Uncertainty-Aware Adaptation of Large Language Models for Protein-Protein Interaction Analysis
This work addresses a key challenge in applying large language models to biomedical research, particularly for researchers and clinicians seeking to understand protein-protein interactions in complex diseases.
This study tackled the challenge of uncertainty in large language models for protein-protein interaction analysis, achieving competitive performance in PPI identification with enhanced reliability. The approach resulted in confidence-calibrated insights into protein behavior, with potential applications in precision medicine and biomedical research.

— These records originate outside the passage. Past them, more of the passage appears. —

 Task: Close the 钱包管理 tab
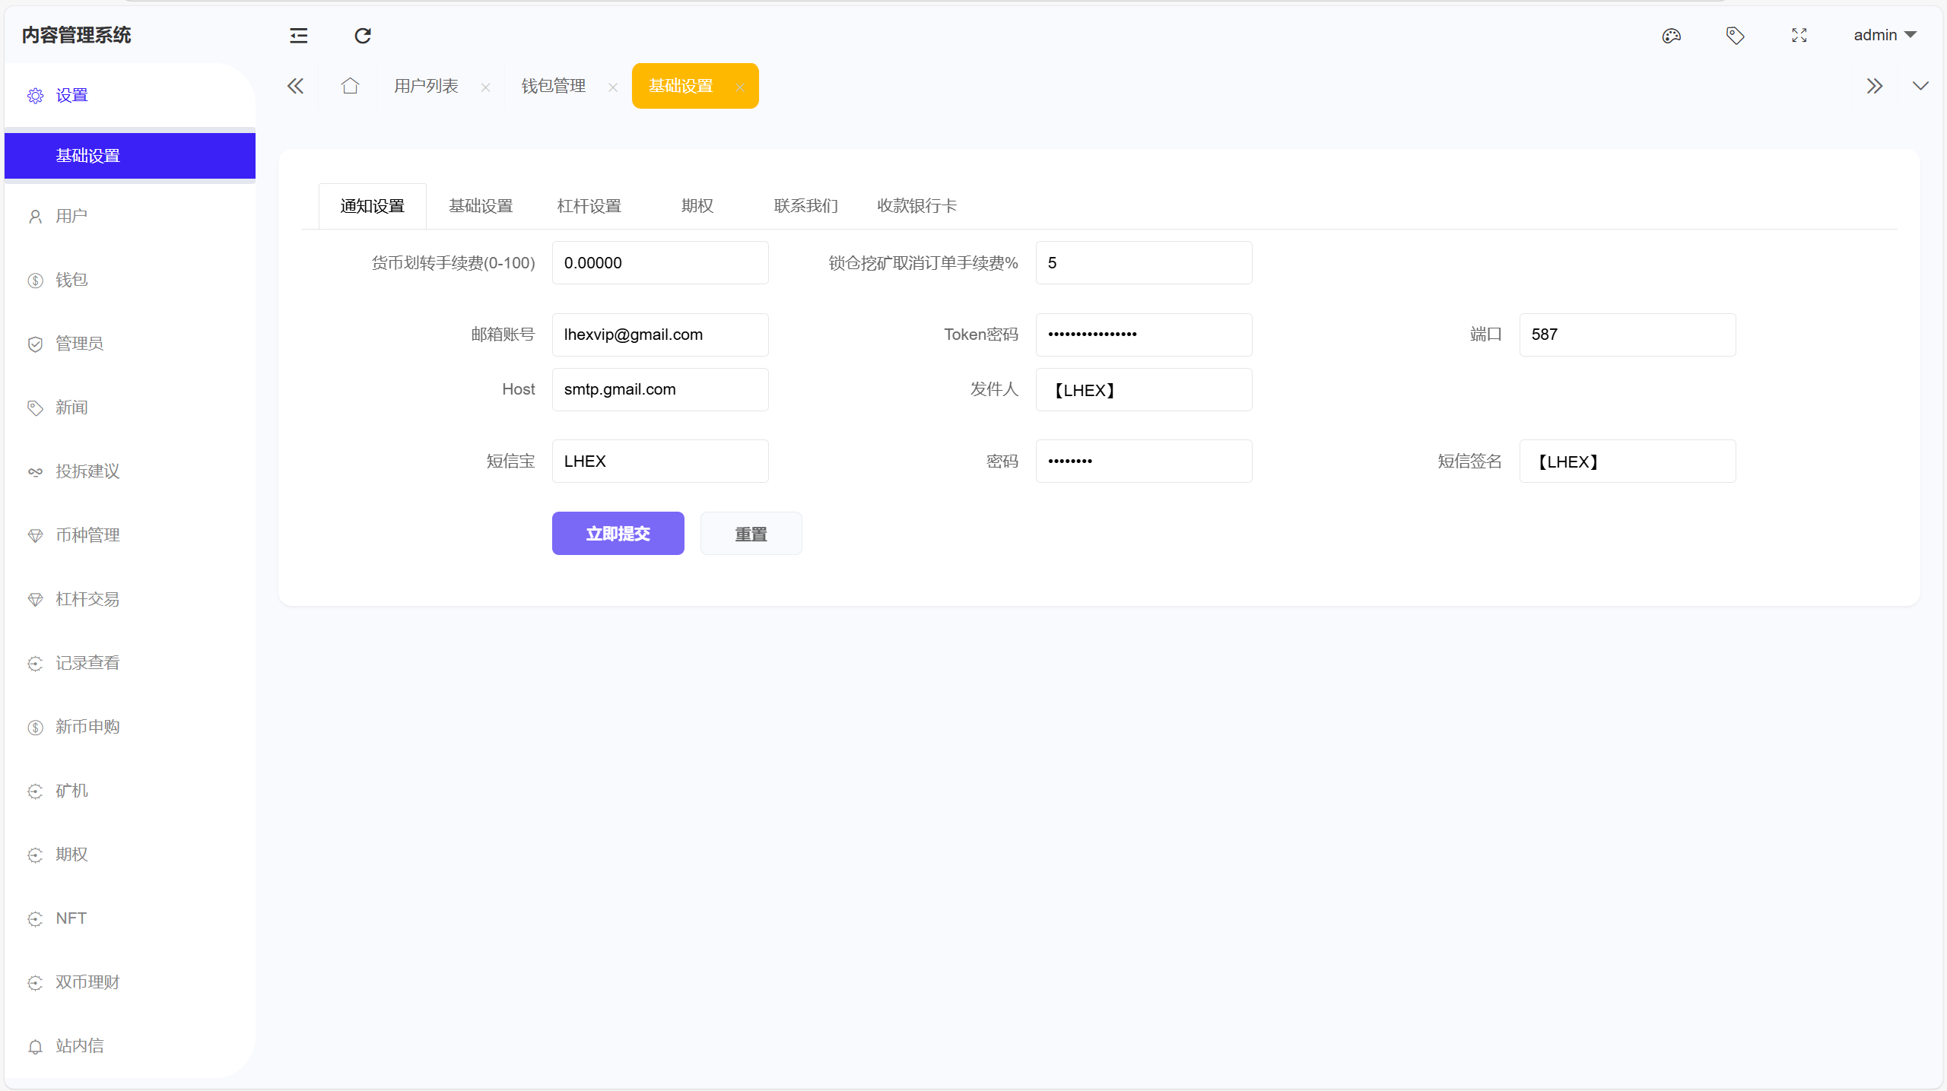612,87
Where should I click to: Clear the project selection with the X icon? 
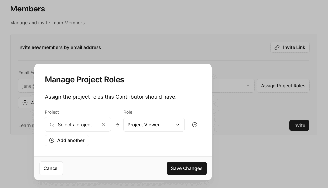(104, 125)
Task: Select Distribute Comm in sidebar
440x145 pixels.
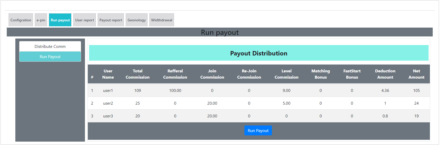Action: 50,47
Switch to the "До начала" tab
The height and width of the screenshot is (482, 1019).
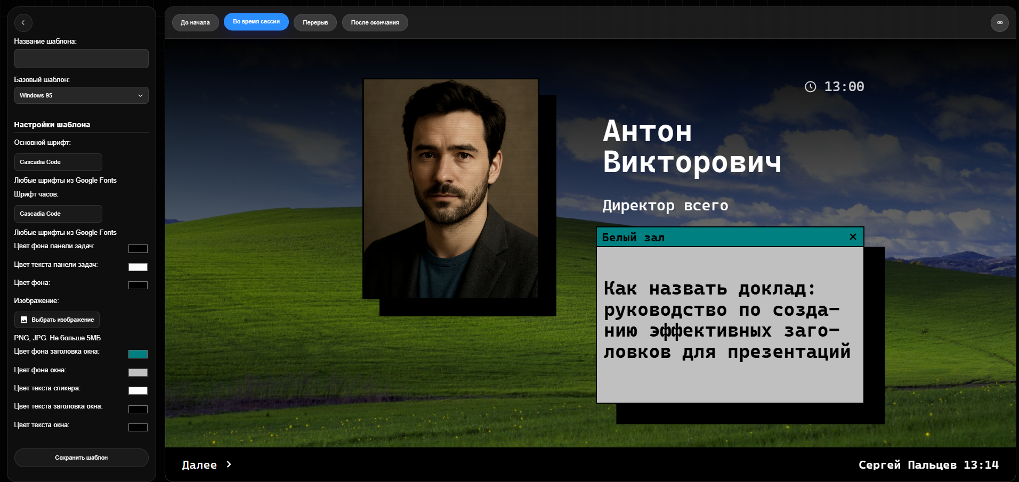[x=195, y=22]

Identification of protein-protein interactions (PPIs) helps derive cellular mechanistic understanding, particularly in the context of complex conditions such as neurodegenerative disorders, metabolic syndromes, and cancer. Large Language Models (LLMs) have demonstrated remarkable potential in predicting protein structures and interactions via automated mining of vast biomedical literature; yet their inherent uncertainty remains a key challenge for deriving reproducible findings, critical for biomedical applications. In this study, we present an uncertainty-aware adaptation of LLMs for PPI analysis, leveraging fine-tuned LLaMA-3 and BioMedGPT models. To enhance prediction reliability, we integrate LoRA ensembles and Bayesian LoRA models for uncertainty quantification (UQ), ensuring confidence-calibrated insights into protein behavior. Our approach achieves competitive performance in PPI identification across diverse disease contexts while addressing model uncertainty, thereby enhancing trustworthiness and reproducibility in computational biology. These findings underscore the potential of uncertainty-aware LLM adaptation for advancing precision medicine and biomedical research.